Ayat yang menyatakan ( zahir ayat ) bahwa jika Allah menghendaki sesuatu jadi maka jadilah ( kun fayakun ), bukan ayat yang menjamin bahwa setiap yang dikehendaki Allah pasti akan terwujud seketika. Dalam hal ini harus dibedakan antara kalimat kun fayakun dengan kun fa kana. Apa yang dikehendaki Allah pasti terwujud dan terwujudnya mungkin saja melalui suatu proses. Hal ini dimungkinkan karena segala sesuatu yang ada didunia juga mengalami prosi yang seperti dinyatakan antara lain dalam surat al-A’la 1-2 dan Nuh 14.

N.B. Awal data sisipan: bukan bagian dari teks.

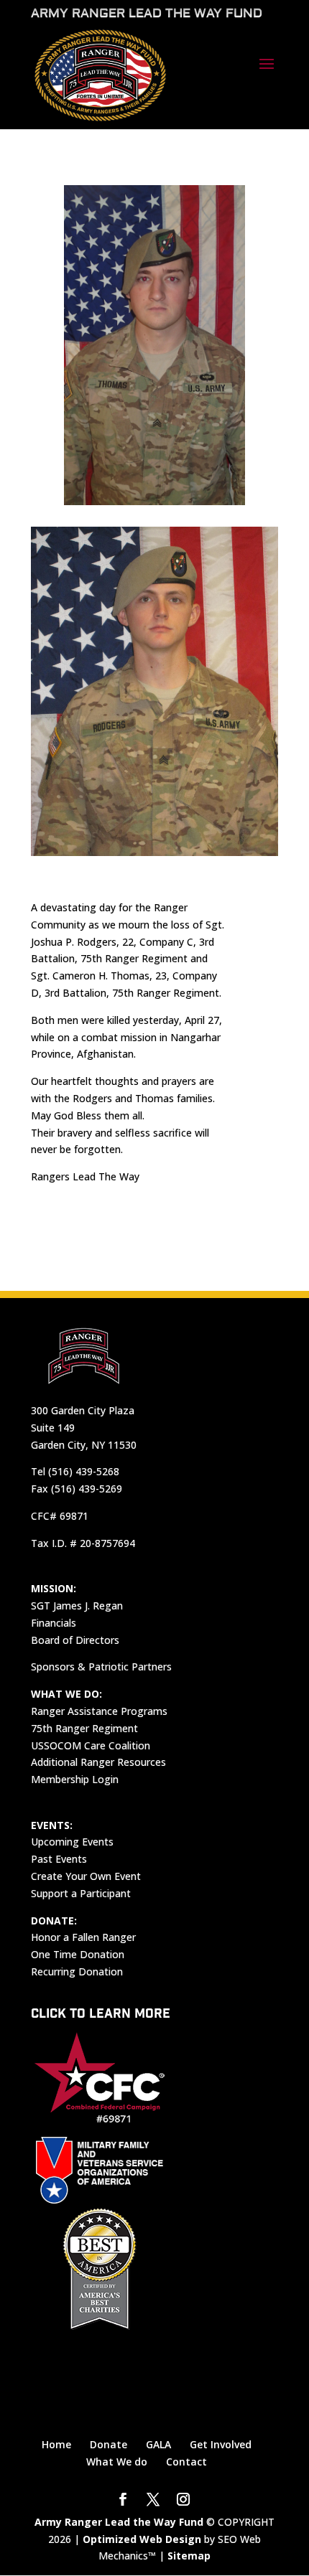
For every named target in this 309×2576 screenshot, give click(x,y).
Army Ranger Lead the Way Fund (118, 2522)
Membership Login (75, 1779)
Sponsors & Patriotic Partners (101, 1666)
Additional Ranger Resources (98, 1762)
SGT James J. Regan (77, 1605)
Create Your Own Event (86, 1876)
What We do (116, 2461)
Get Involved (221, 2444)
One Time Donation (77, 1954)
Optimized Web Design (142, 2539)
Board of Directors (75, 1640)
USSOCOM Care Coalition (90, 1745)
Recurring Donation (77, 1971)
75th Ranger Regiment (84, 1728)
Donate (108, 2444)
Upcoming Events (72, 1841)
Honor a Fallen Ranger (83, 1937)
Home (56, 2444)
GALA (158, 2444)
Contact (186, 2461)
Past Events (59, 1859)
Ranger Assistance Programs (99, 1711)
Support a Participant (81, 1893)
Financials (53, 1623)
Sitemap (189, 2555)
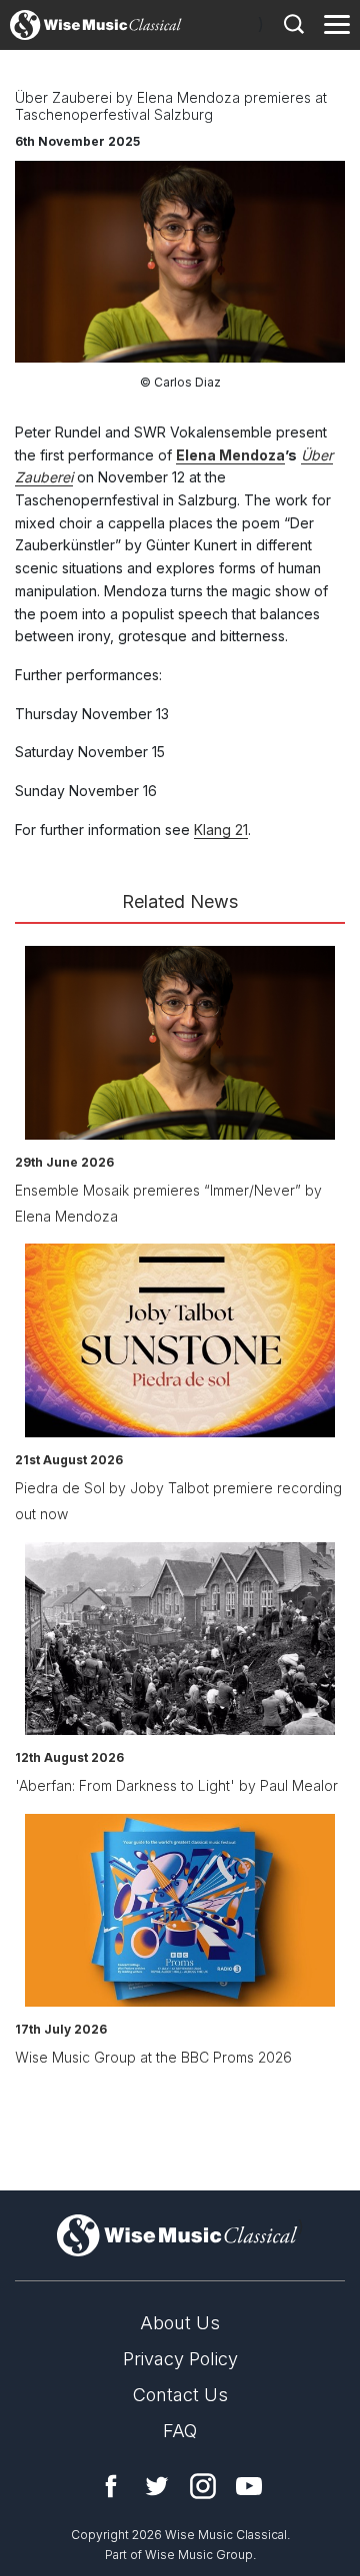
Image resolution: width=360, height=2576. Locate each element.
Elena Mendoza (230, 454)
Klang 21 (221, 829)
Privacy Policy (180, 2358)
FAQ (180, 2430)
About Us (180, 2322)
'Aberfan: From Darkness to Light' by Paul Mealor (176, 1785)
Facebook (111, 2486)
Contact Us (180, 2394)
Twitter (157, 2486)
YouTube (249, 2486)
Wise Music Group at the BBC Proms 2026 (153, 2057)
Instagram (203, 2486)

Jika diperhatikan surat Ali Imran 59 dimana Allah menyatakan bahwa penciptaan Isa seperti proses penciptaan Isa seperti proses penciptaan Adam, maka dapat menimbulkan pemikiran bahwa apabila isa lahir dari sesuatu yang hidup, yaitu maryam, maka Adam lahir pula dari sesuatu yang hidup sebelumnya. Hal itu karena kata “tsumma” yang berarti kemudian, dapat juga berarti suatu proses.

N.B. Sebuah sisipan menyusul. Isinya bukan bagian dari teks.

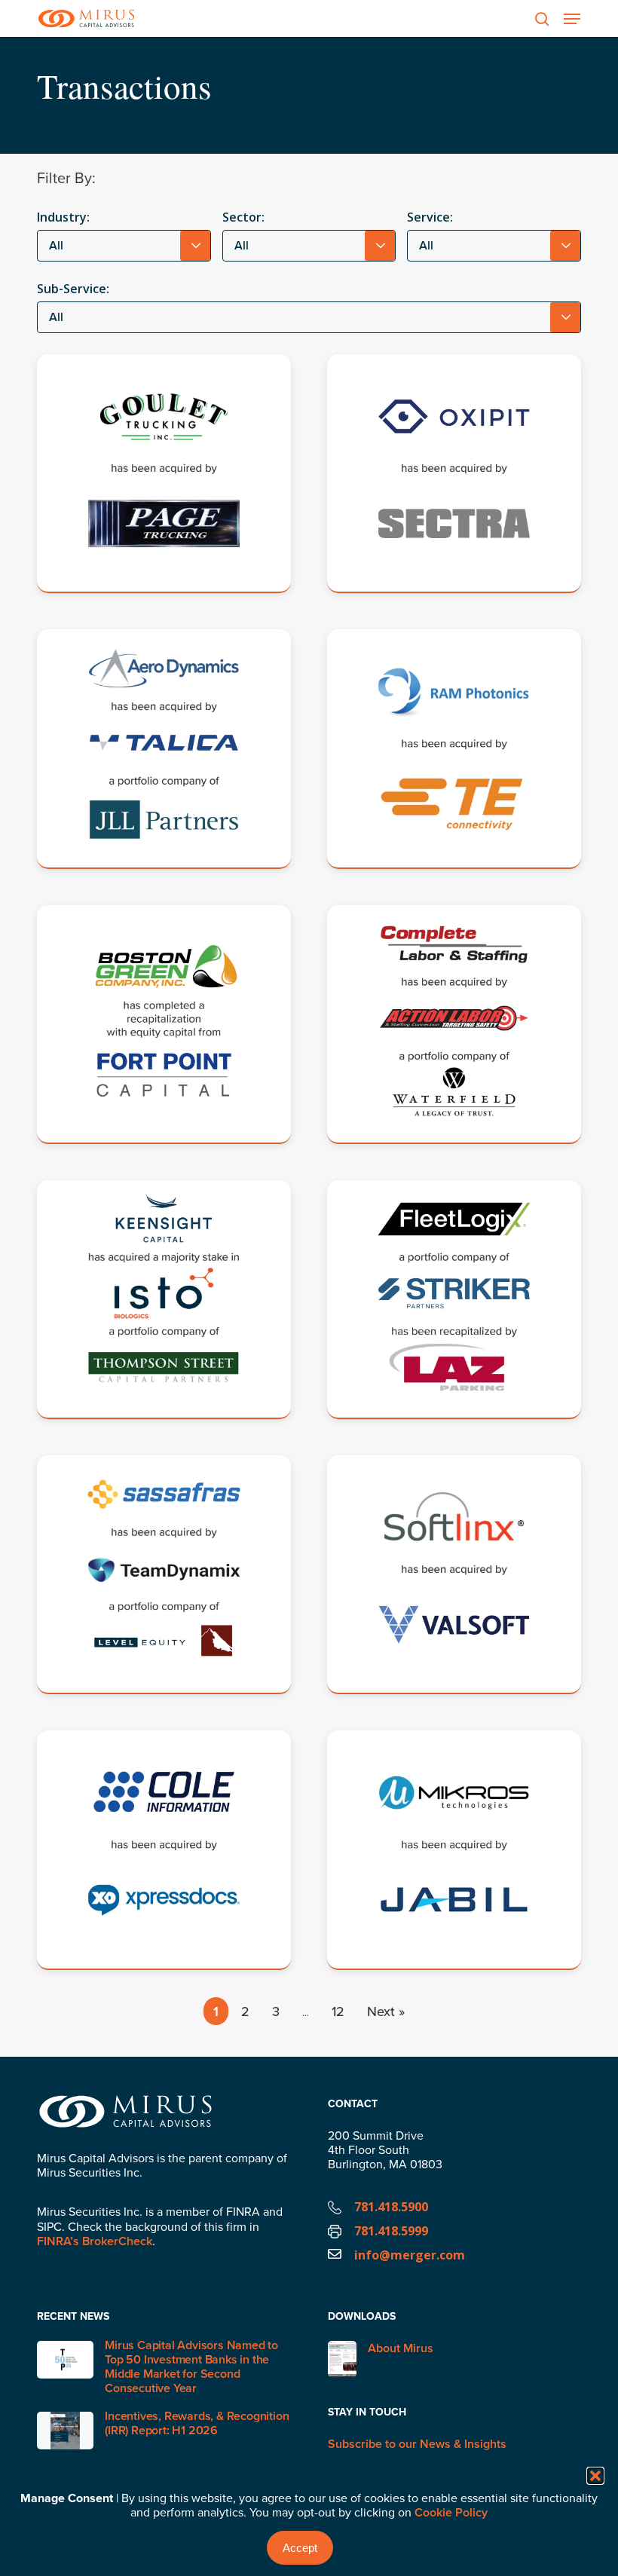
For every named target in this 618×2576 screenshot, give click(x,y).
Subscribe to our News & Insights (417, 2443)
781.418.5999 (391, 2231)
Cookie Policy (451, 2512)
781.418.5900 (391, 2206)
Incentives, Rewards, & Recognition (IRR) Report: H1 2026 (197, 2423)
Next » (386, 2011)
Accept (300, 2547)
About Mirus (400, 2349)
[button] (595, 2475)
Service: (430, 217)
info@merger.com (409, 2255)
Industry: (63, 217)
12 (338, 2011)
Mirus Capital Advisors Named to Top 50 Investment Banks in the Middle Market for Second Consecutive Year (191, 2366)
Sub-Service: (73, 288)
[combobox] (123, 246)
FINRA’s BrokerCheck (94, 2241)
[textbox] (124, 245)
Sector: (243, 217)
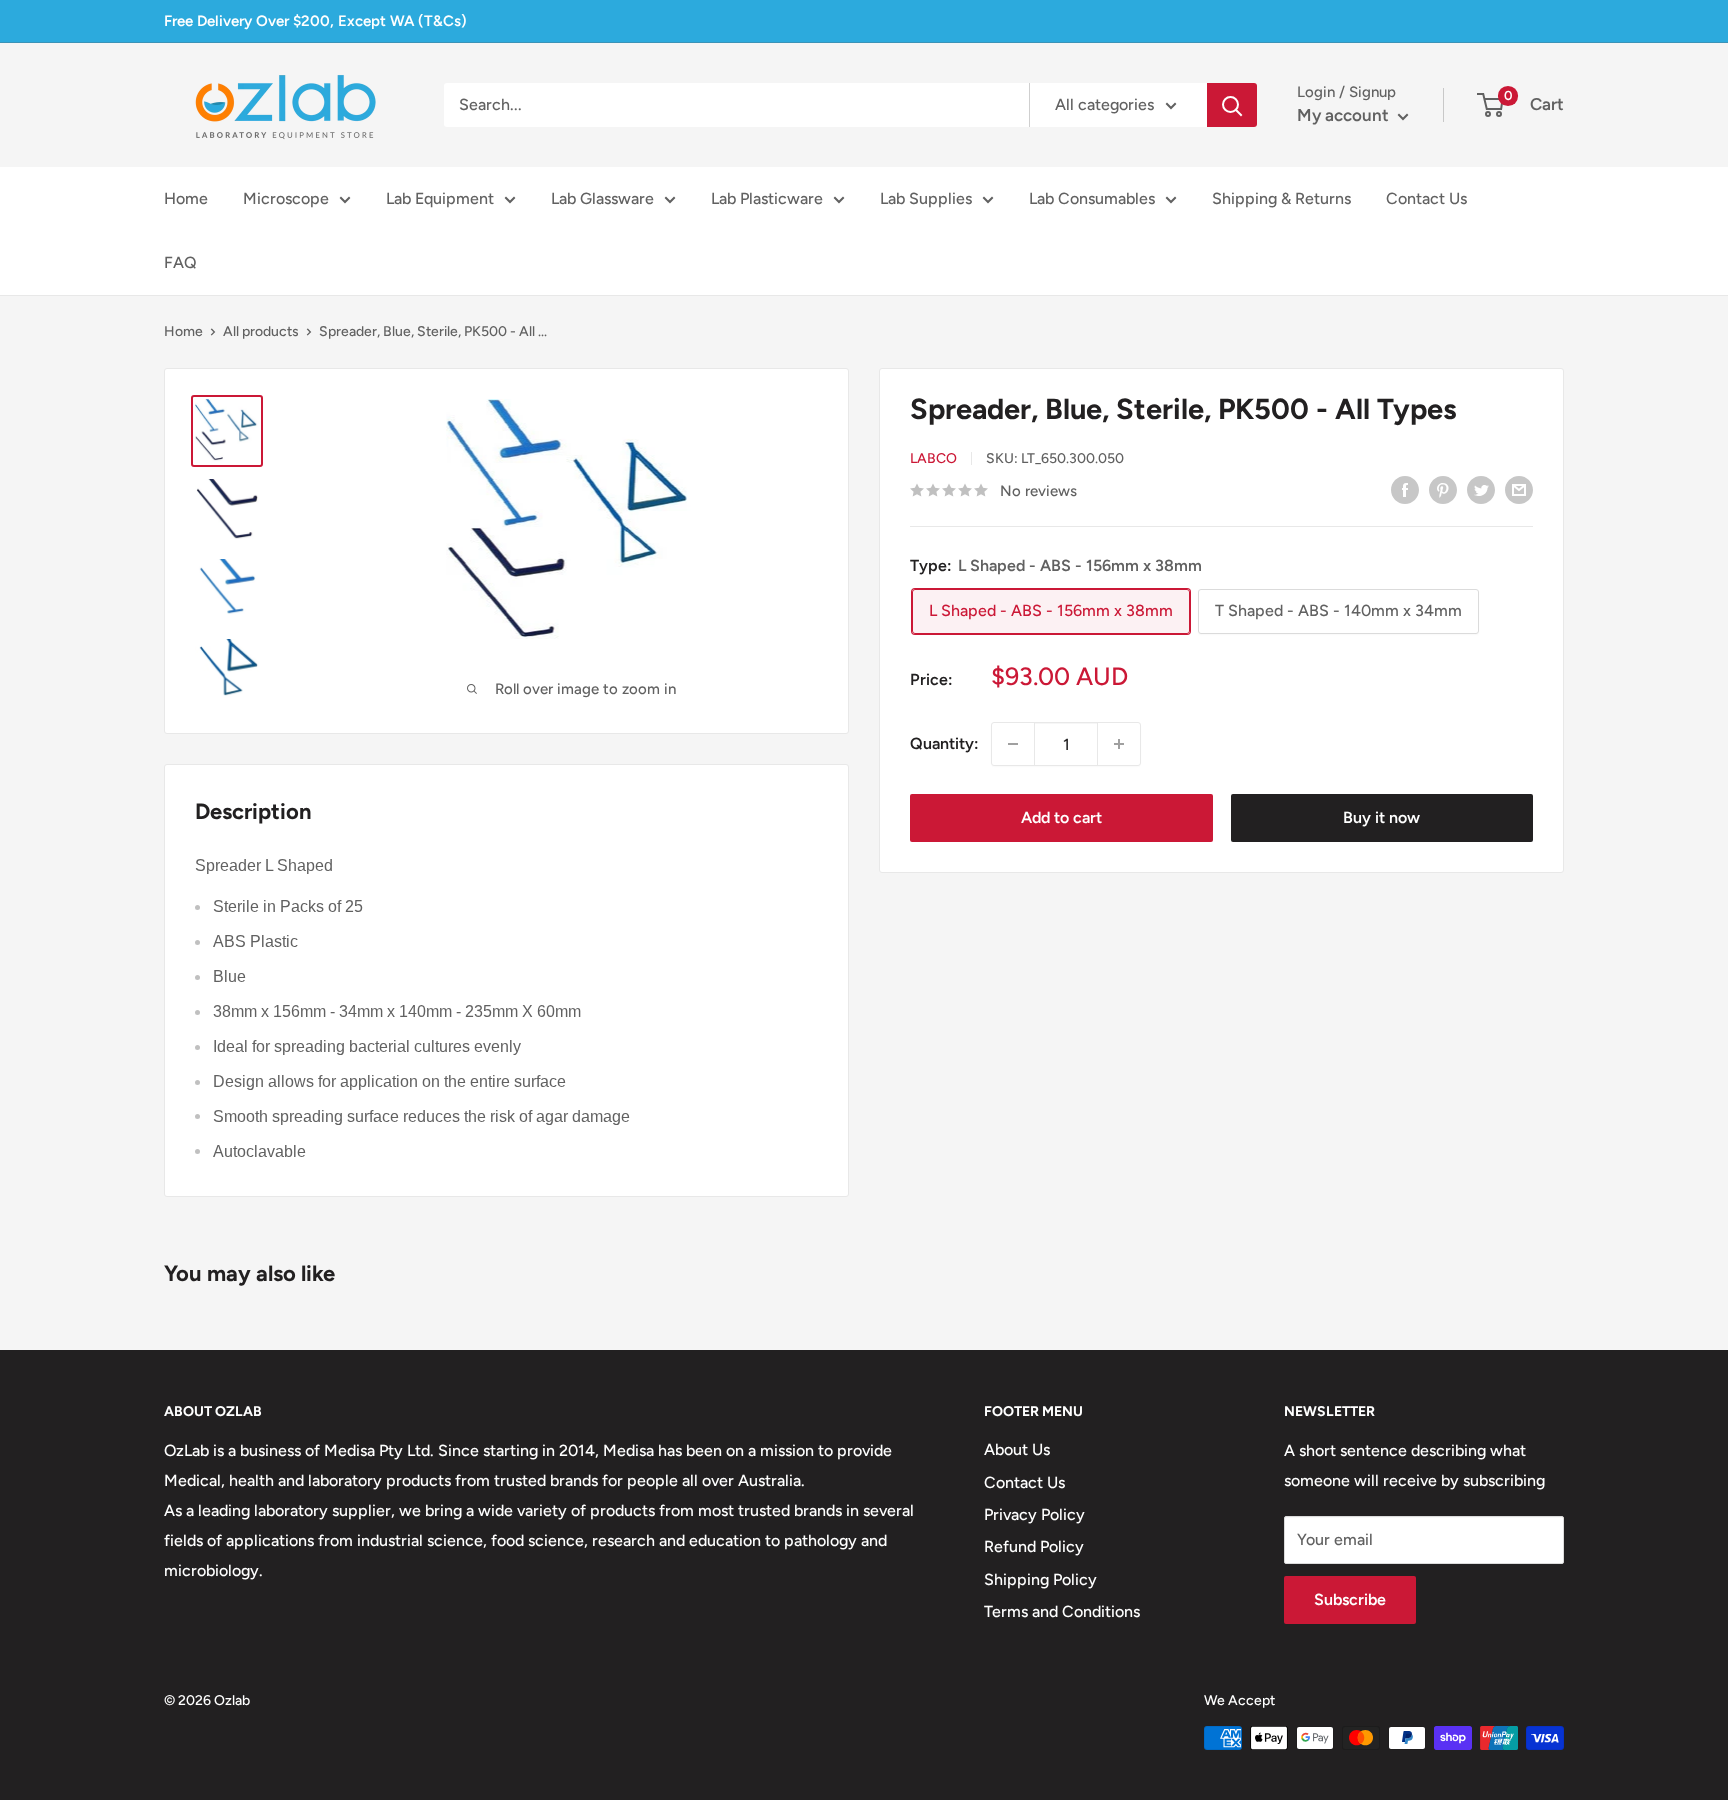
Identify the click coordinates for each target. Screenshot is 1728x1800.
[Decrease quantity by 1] (1013, 744)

Perbedaan pendapat tentang apakah adam manusia pertama atau tidak, diciptakan langsung atau melalui suatu proses tampaknya tidak akan ada ujungnya karena masing-masing akan teguh pada pendiriannya. Jika polemik ini senantiasa diperpanjang, jangan-jangan hanya akan menghabiskan waktu dan tidak sempat lagi memikirkan tentang status dn tugas yang telah ditetapkan Allah pada manusia al-Quran cukup lengkap dalam memberikan informasi tentang itu.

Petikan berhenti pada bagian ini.